Line search
===========

Given current parameters :math:`x_k` and a descent direction :math:`p_k`,
the goal of a line search method is to find a step size :math:`\alpha_k`
such that the one-dimensional function

.. math::

  \varphi(\alpha_k) \triangleq f(x_k + \alpha_k p_k)

is minimized or at least a sufficient decrease is guaranteed.

Sufficient decrease and curvature conditions
--------------------------------------------

Exactly minimizing :math:`\varphi` is often computationally costly.
Instead, it is often preferred to search for :math:`\alpha_k` satisfying certain conditions.
One example of these conditions are the **Wolfe conditions**

.. math::

    \begin{aligned}
    f(x_k + \alpha_k p_k) &\le f(x_k) + c_1 \alpha_k \nabla f(x_k)^\top p_k \\
    \nabla f(x_k + \alpha_k p_k)^\top p_k &\ge c_2 \nabla f(x_k)^\top p_k
    \end{aligned}

where :math:`0 < c_1 < c_2 < 1`. These conditions are explained in greater detail in
Nocedal and Wright, see equations (3.6a) and (3.6b) there.

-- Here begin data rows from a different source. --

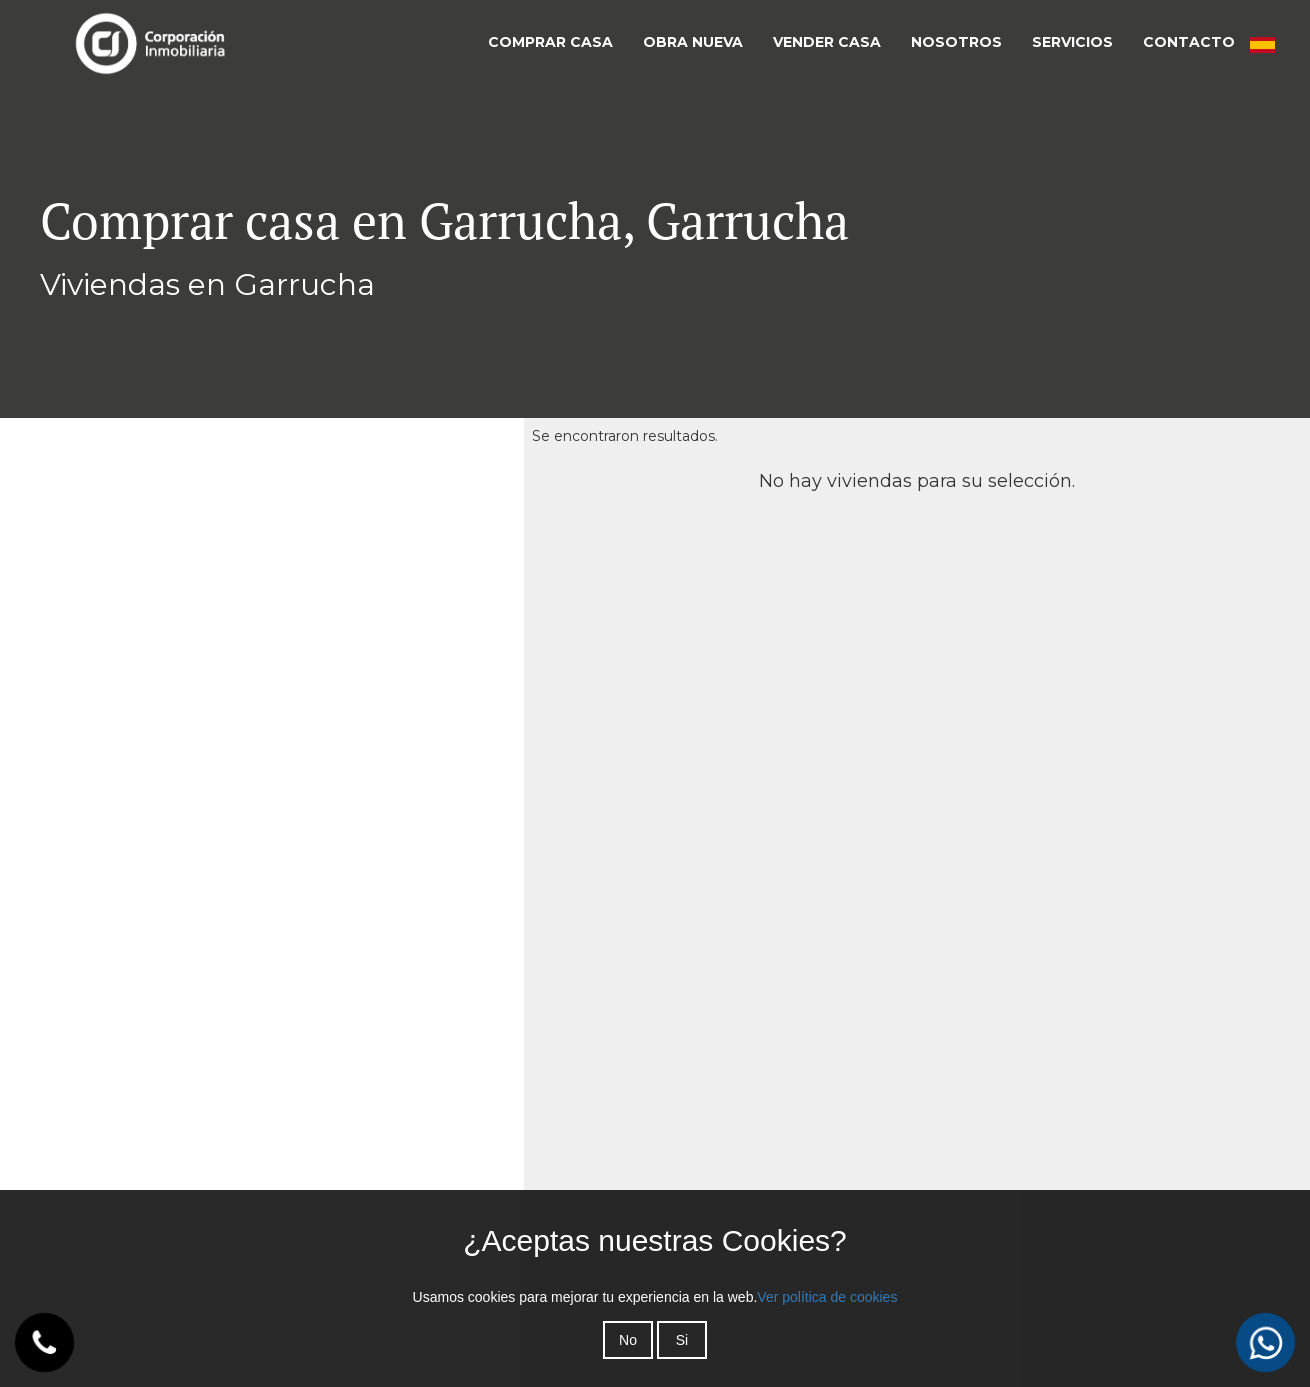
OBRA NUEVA (693, 42)
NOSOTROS (956, 42)
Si (682, 1340)
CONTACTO (1189, 42)
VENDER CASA (827, 42)
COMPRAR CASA (550, 42)
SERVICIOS (1072, 42)
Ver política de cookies (827, 1297)
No (628, 1340)
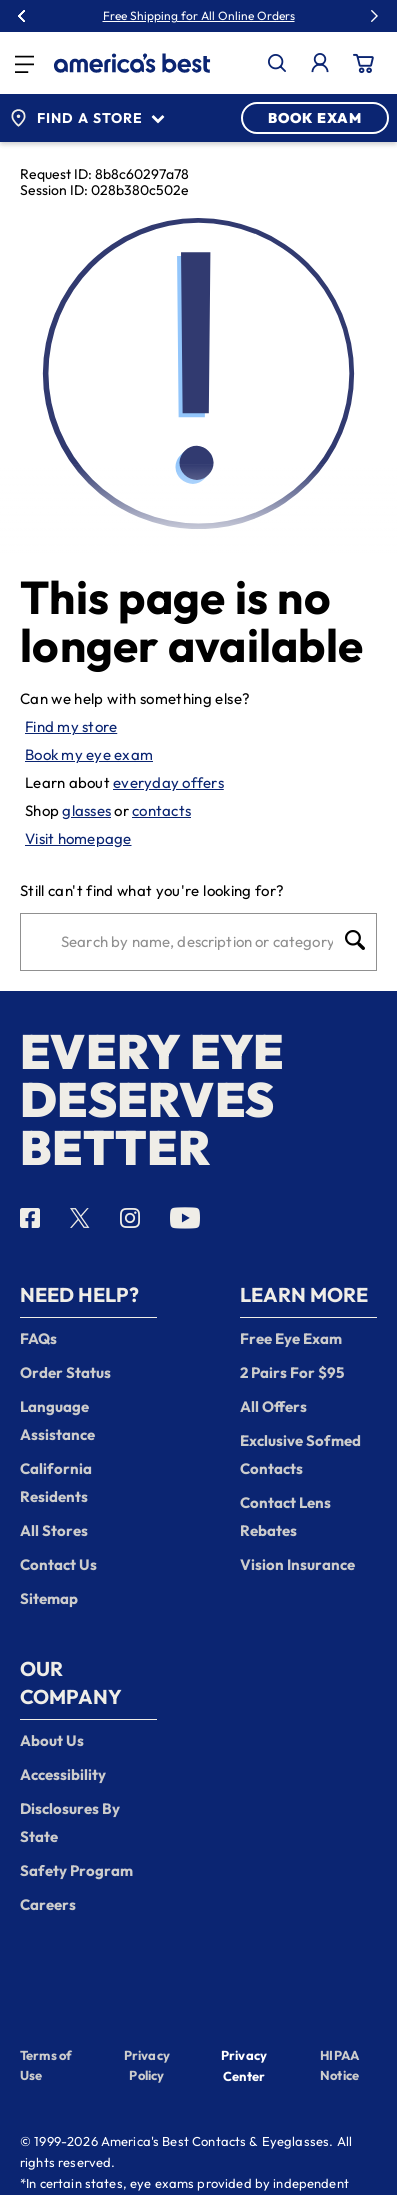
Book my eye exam (89, 754)
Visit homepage (78, 838)
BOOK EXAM (315, 118)
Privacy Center (244, 2067)
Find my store (71, 726)
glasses (86, 810)
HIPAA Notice (339, 2065)
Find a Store (87, 118)
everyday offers (168, 782)
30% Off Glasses (244, 16)
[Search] (197, 942)
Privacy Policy (147, 2065)
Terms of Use (46, 2065)
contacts (161, 810)
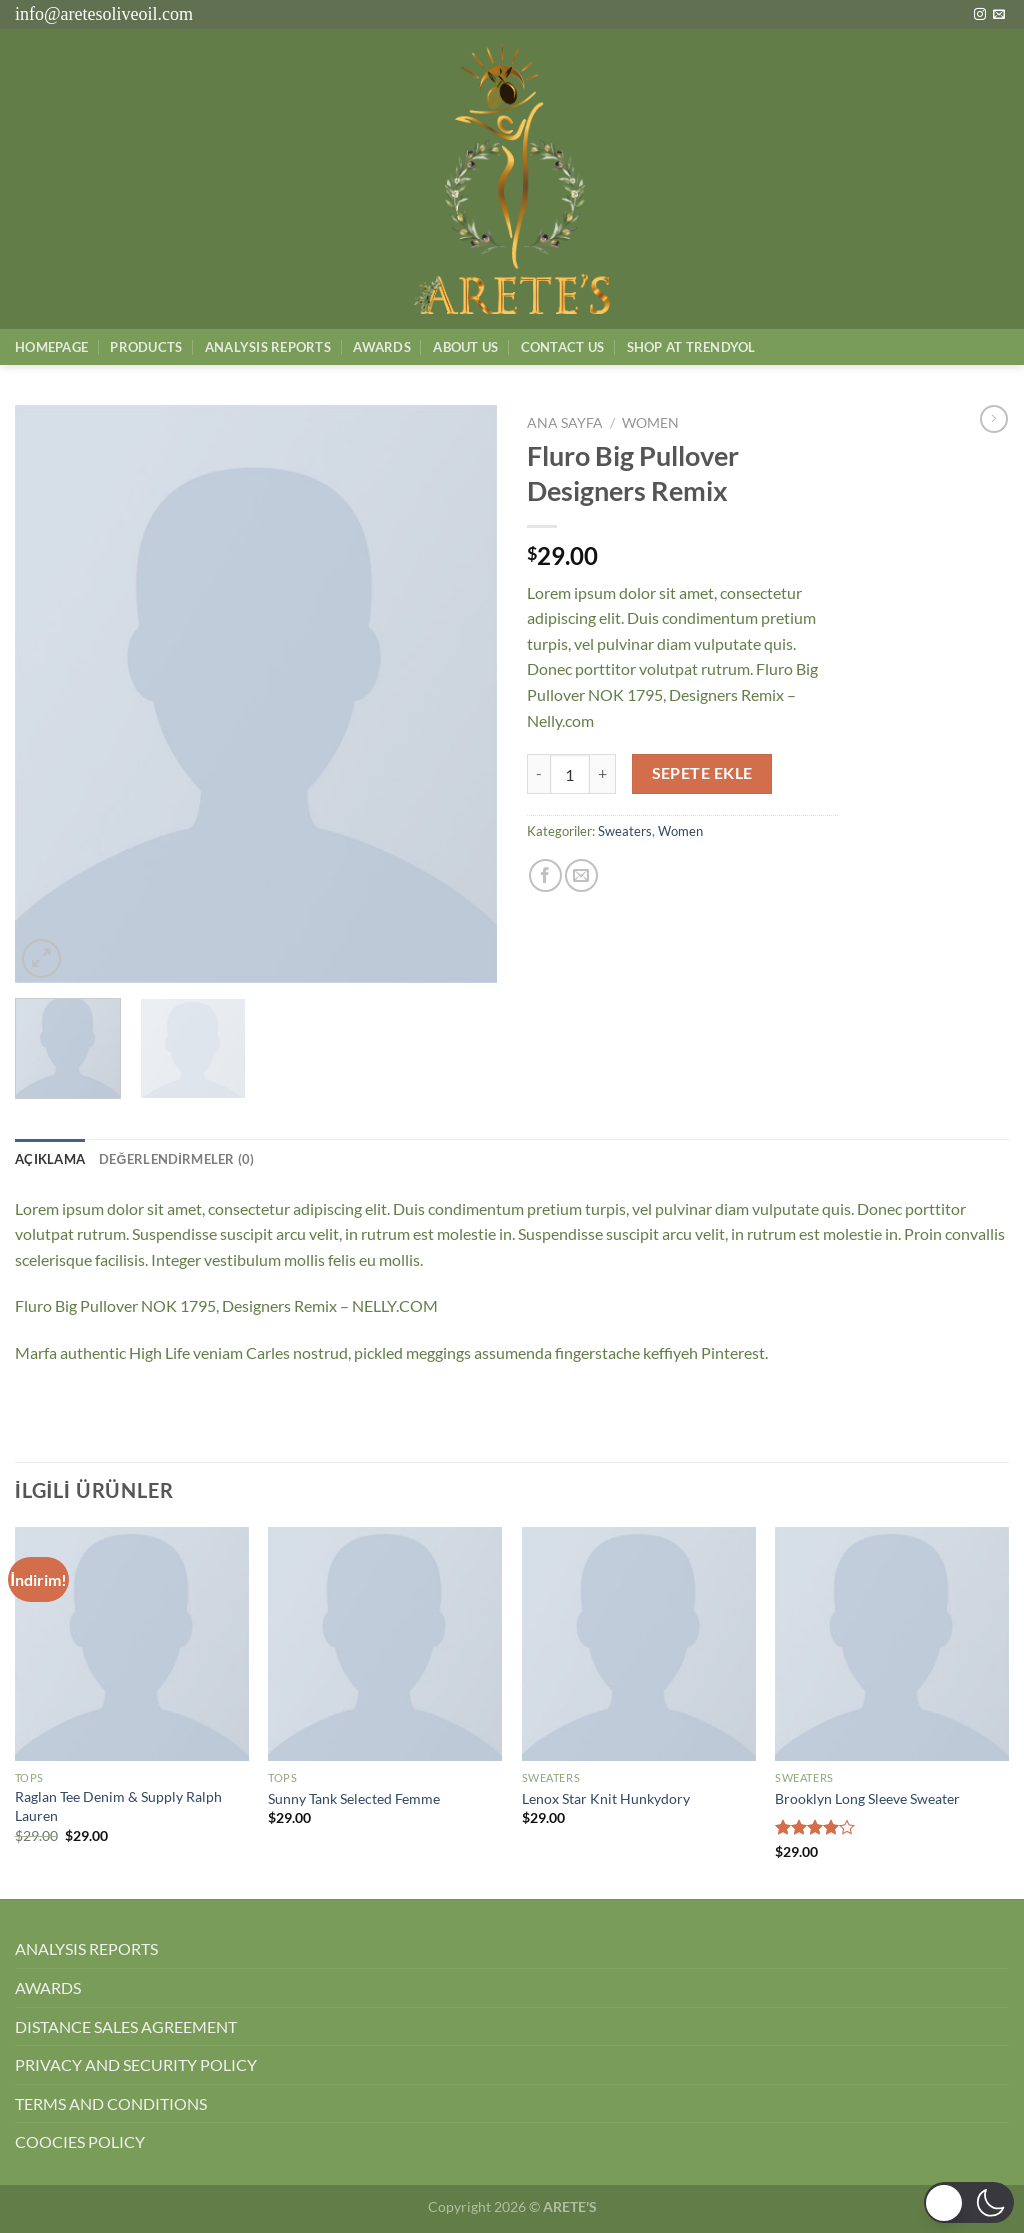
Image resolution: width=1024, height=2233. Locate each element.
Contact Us (563, 347)
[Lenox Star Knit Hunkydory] (639, 1644)
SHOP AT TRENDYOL (691, 347)
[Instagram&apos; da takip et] (980, 15)
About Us (465, 347)
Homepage (51, 347)
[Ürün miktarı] (570, 774)
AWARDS (48, 1987)
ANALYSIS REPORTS (86, 1948)
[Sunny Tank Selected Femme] (385, 1644)
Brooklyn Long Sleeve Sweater (867, 1798)
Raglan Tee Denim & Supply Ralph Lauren (118, 1806)
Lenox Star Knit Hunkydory (606, 1798)
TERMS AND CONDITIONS (111, 2103)
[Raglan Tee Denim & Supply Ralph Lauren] (132, 1644)
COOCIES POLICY (80, 2141)
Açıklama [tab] (50, 1159)
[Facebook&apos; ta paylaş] (545, 875)
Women (650, 423)
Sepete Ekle (702, 773)
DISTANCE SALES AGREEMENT (126, 2026)
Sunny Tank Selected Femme (354, 1798)
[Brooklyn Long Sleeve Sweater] (892, 1644)
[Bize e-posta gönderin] (999, 15)
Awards (382, 347)
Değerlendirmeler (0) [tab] (177, 1159)
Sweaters (625, 831)
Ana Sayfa (565, 423)
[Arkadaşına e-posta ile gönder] (581, 875)
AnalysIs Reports (268, 347)
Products (146, 347)
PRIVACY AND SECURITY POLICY (136, 2064)
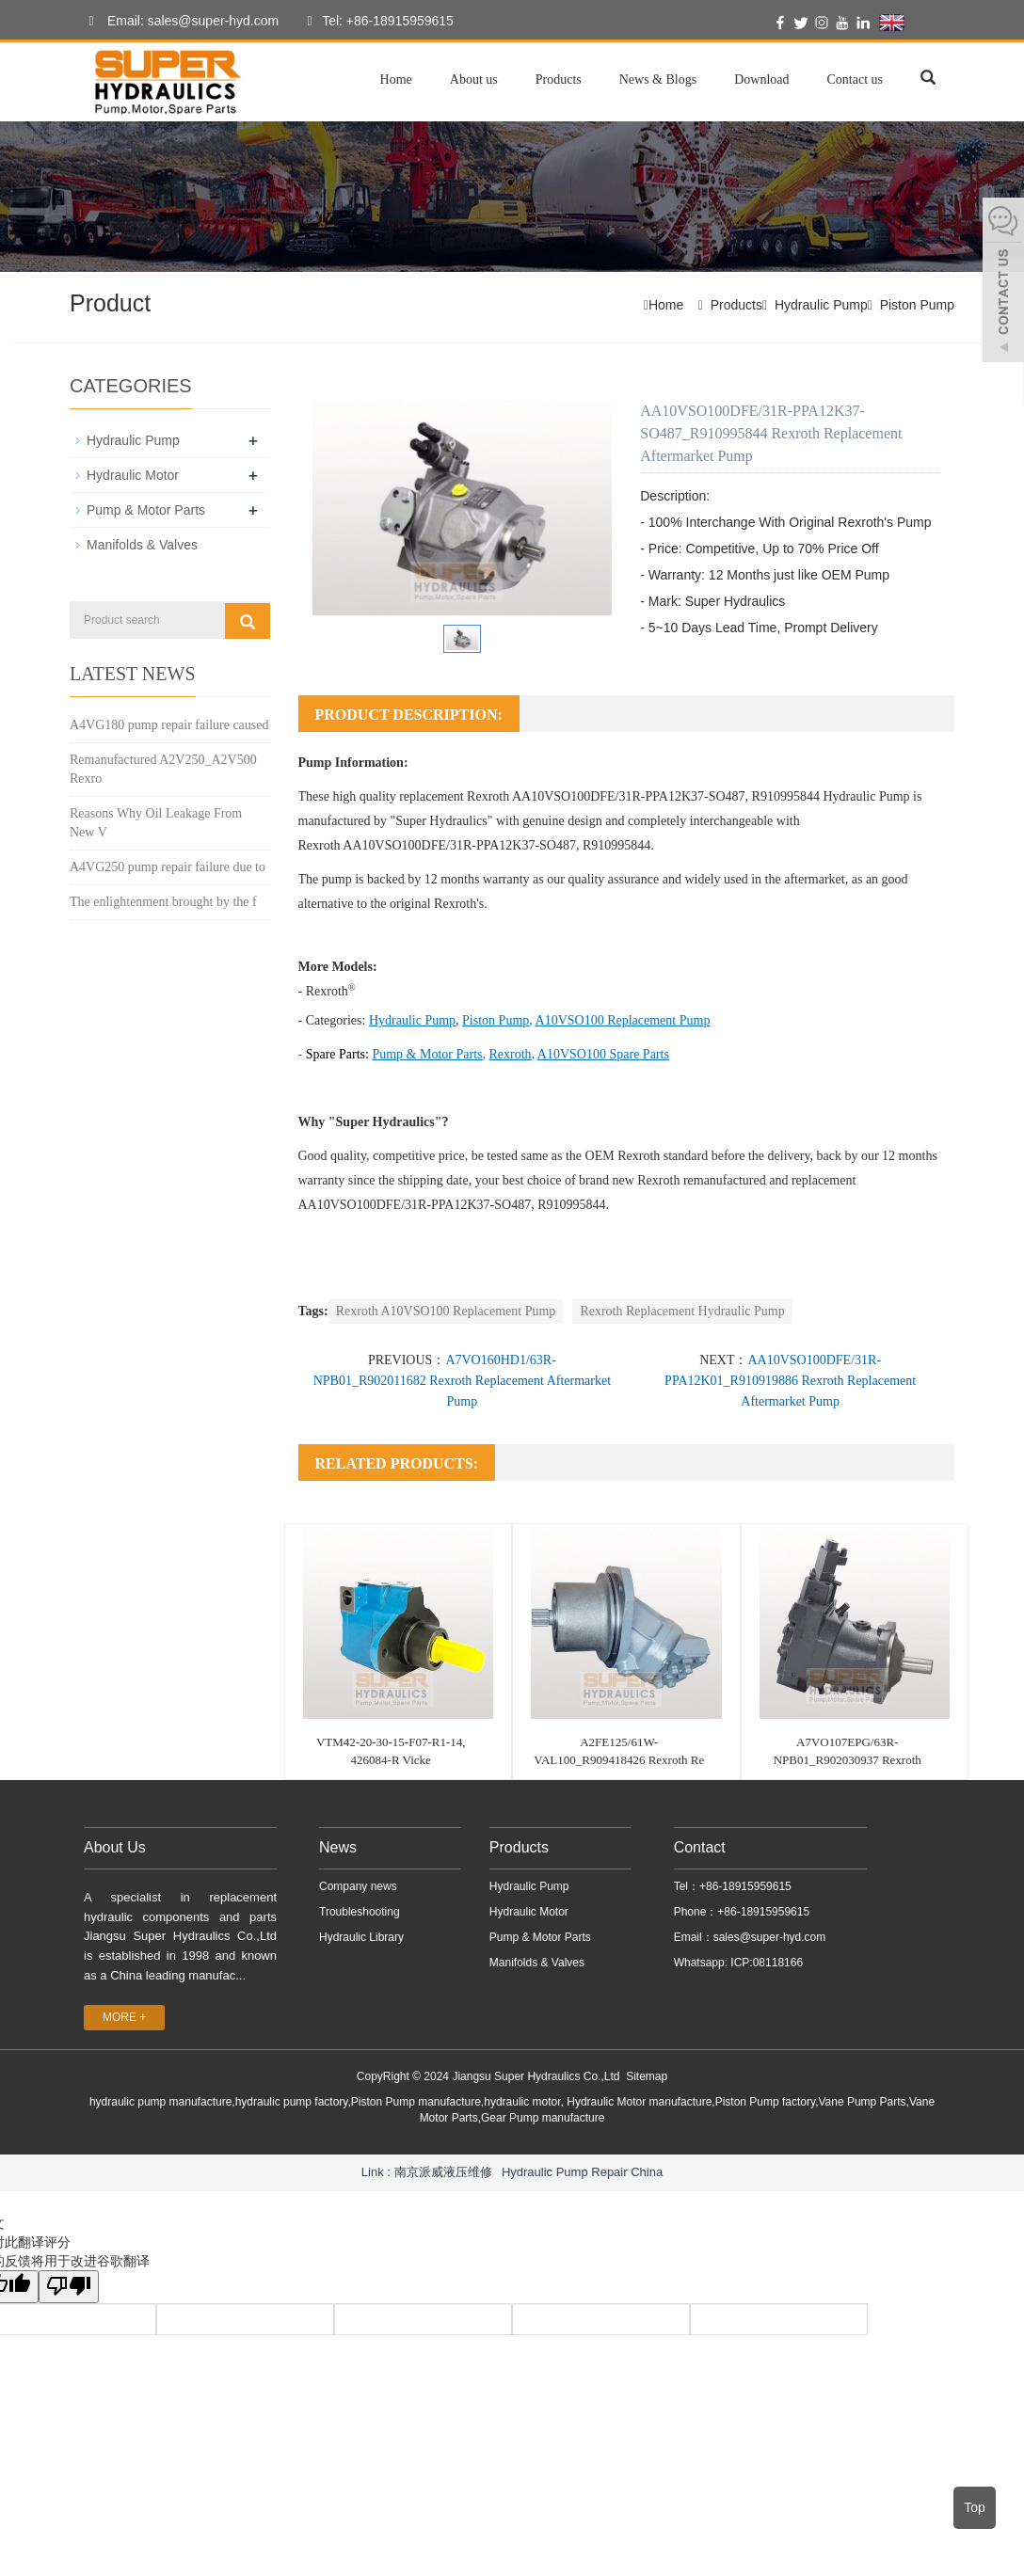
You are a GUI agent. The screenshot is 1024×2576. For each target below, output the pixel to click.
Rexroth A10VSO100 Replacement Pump (446, 1311)
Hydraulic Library (361, 1937)
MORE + (124, 2017)
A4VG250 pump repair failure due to (167, 867)
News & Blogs (657, 79)
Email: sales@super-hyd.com (179, 21)
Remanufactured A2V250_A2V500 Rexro (163, 769)
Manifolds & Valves (142, 544)
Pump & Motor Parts (146, 509)
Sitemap (646, 2076)
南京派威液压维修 (443, 2172)
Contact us (855, 79)
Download (761, 79)
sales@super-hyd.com (769, 1937)
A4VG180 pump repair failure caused (169, 725)
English (915, 22)
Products (559, 79)
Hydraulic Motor (133, 475)
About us (474, 79)
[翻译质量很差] (69, 2286)
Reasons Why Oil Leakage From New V (156, 822)
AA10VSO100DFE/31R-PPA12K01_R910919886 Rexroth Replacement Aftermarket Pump (790, 1380)
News (338, 1847)
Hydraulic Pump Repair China (582, 2172)
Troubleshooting (359, 1911)
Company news (358, 1886)
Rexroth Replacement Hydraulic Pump (682, 1311)
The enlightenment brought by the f (163, 902)
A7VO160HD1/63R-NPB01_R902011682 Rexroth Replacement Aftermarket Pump (462, 1380)
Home (396, 79)
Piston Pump (917, 304)
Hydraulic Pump (821, 304)
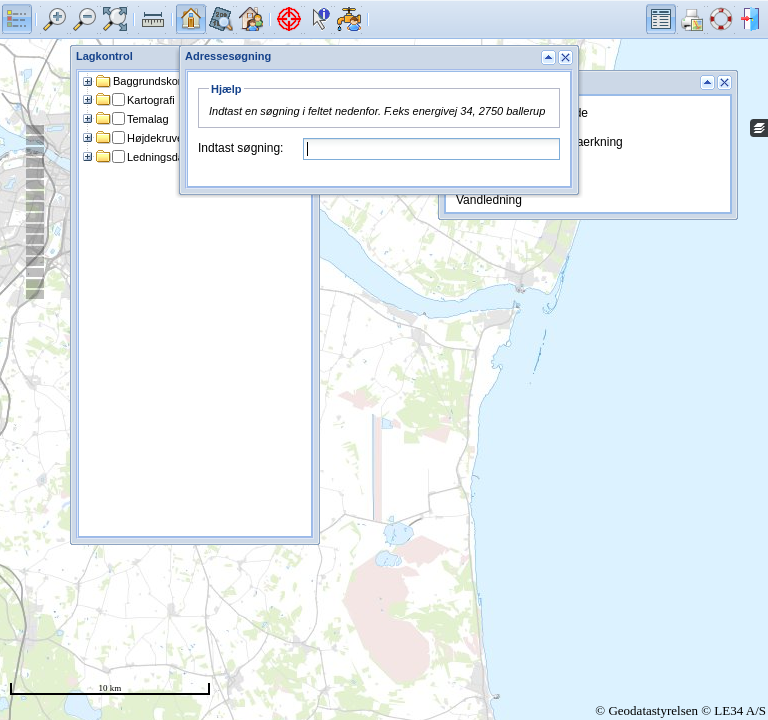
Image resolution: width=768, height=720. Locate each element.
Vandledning (489, 200)
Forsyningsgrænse (505, 171)
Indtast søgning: (240, 148)
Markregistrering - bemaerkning (539, 142)
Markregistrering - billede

A step size may satisfy the Wolfe conditions without being particularly close
to a minimizer of :math:`\varphi` (Nocedal and Wright, Figure 3.5).  The
curvature condition in the second equation can be modified to force the step
size to lie in at least a broad neighborhood of a stationary point of
:math:`\varphi`. Combined with the sufficient decrease condition in the first
equation, these are known as the **strong Wolfe conditions**

.. math::

    \begin{aligned}
    f(x_k + \alpha_k p_k) &\le f(x_k) + c_1 \alpha_k \nabla f(x_k)^\top p_k \\
    |\nabla f(x_k + \alpha_k p_k)^\top p_k| &\le c_2 |\nabla f(x_k)^\top p_k|
    \end{aligned}

where again :math:`0 < c_1 < c_2 < 1`. See Nocedal and Wright, equations (3.7a) and (3.7b).

Algorithms
----------

.. autosummary::
  :toctree: _autosummary

    jaxopt.BacktrackingLineSearch
    jaxopt.HagerZhangLineSearch

The :class:`BacktrackingLineSearch <jaxopt.BacktrackingLineSearch>` algorithm
iteratively reduces the step size by some decrease factor until the conditions
above are satisfied. Example::

    ls = BacktrackingLineSearch(fun=fun, maxiter=20, condition="strong-wolfe",
                                decrease_factor=0.8)
    stepsize, state = ls.run(init_stepsize=1.0, params=params,
                             descent_direction=descent_direction,
                             value=value, grad=grad)

where

* ``init_stepsize`` is the first step size value to try,
* ``params`` are the current parameters :math:`x_k`,
* ``descent_direction`` is the provided descent direction :math:`p_k` (optional, defaults to :math:`-\nabla f(x_k)`),
* ``value`` is the current value :math:`f(x_k)` (optional, recomputed if not provided),
* ``grad`` is the current gradient :math:`\nabla f(x_k)` (optional, recomputed if not provided),

The returned ``state`` contains useful information such as ``state.params``,
which contains :math:`x_k + \alpha_k p_k` and ``state.grad``, which contains
:math:`\nabla f(x_k + \alpha_k p_k)`.

.. topic:: References:

 * Numerical Optimization, Jorge Nocedal and Stephen Wright, Second edition.